▶ **Text block**:
-- -- --

Archives for category: Schools and Power

fullsizeoutput_1d46I love IEP meetings! If you’ve been involved in the IEP process, as a parent or educator, you probably think that sounds preposterous. In fact, there is a whole cottage industry on Etsy of t-shirts and coffee mugs poking fun at the often contentious, tedious, and exhausting process of developing programs of support and specialized instruction for students with disabilities.

 

While they are somewhat in good fun, the tension, resentment, and frustration that underlie the slogans are evident to anyone in the know:

Sorry for what I said during IEP season

IEP: I Expect Progress

Keep Calm and Avoid Due Process

Goal: In 2 out of 3 trials I will be nice at the IEP

I’m “That Mom” #SorryNotSorry

(Full disclosure: I have pondered the purchase of two such products: (1) the gift sets of coffee cup reading IEP Prep and wine glass reading IEP Recovery and (2) a t-shirt reading Radical Inclusionista.)

But I have come to see the IEP table as a powerful place where a dedicated team of experts come together to think deeply about how to support one student. Experts in speech and language development, fine and gross motor development, teaching reading and math, building positive peer relationships, and experts about one very important child – her parents or guardians. No one is in it for the money – or the snacks. (I always plan on baking something wonderful, but never manage to fit it in to my IEP prep schedule.)

-- -- --

▶ **Data**:
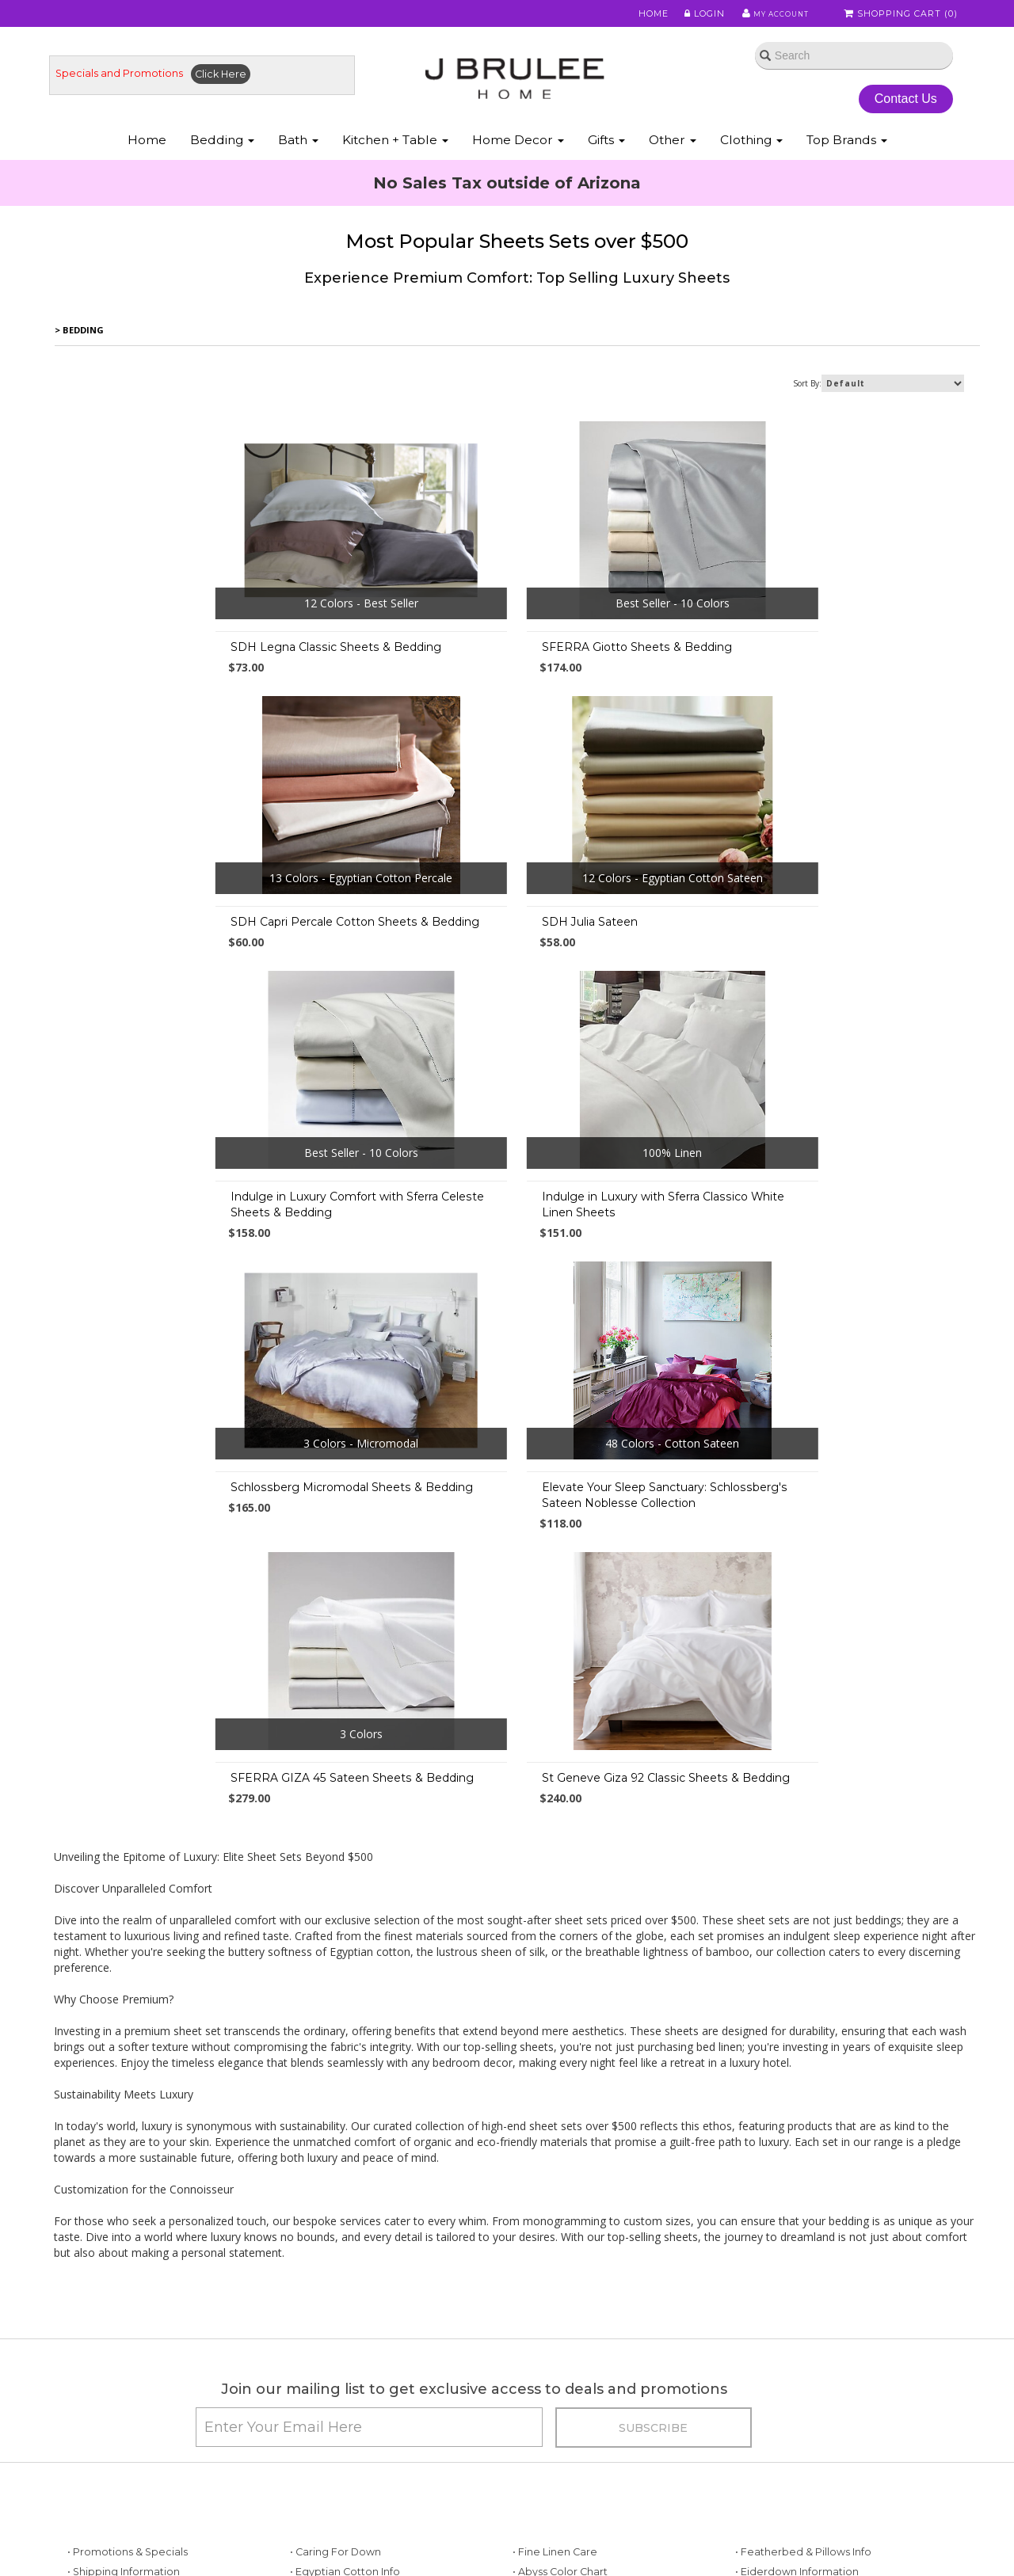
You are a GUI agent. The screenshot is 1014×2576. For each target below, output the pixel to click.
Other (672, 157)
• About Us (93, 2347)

-- -- --

▶ **Problems to solve**:
a) List every slogan that appears on its own line in the blog post about IEP meetings, directly after the sentence ending "evident to anyone in the know:".
b) Duplicate the passage of the blog post about IEP meetings that begins with the words "IEP: I Expect" and ends with "reading Radical Inclusionista.)".

▶ **The answers**:
a)
- Sorry for what I said during IEP season
- IEP: I Expect Progress
- Keep Calm and Avoid Due Process
- Goal: In 2 out of 3 trials I will be nice at the IEP
- I’m “That Mom” #SorryNotSorry

b)
IEP: I Expect Progress

Keep Calm and Avoid Due Process

Goal: In 2 out of 3 trials I will be nice at the IEP

I’m “That Mom” #SorryNotSorry

(Full disclosure: I have pondered the purchase of two such products: (1) the gift sets of coffee cup reading IEP Prep and wine glass reading IEP Recovery and (2) a t-shirt reading Radical Inclusionista.)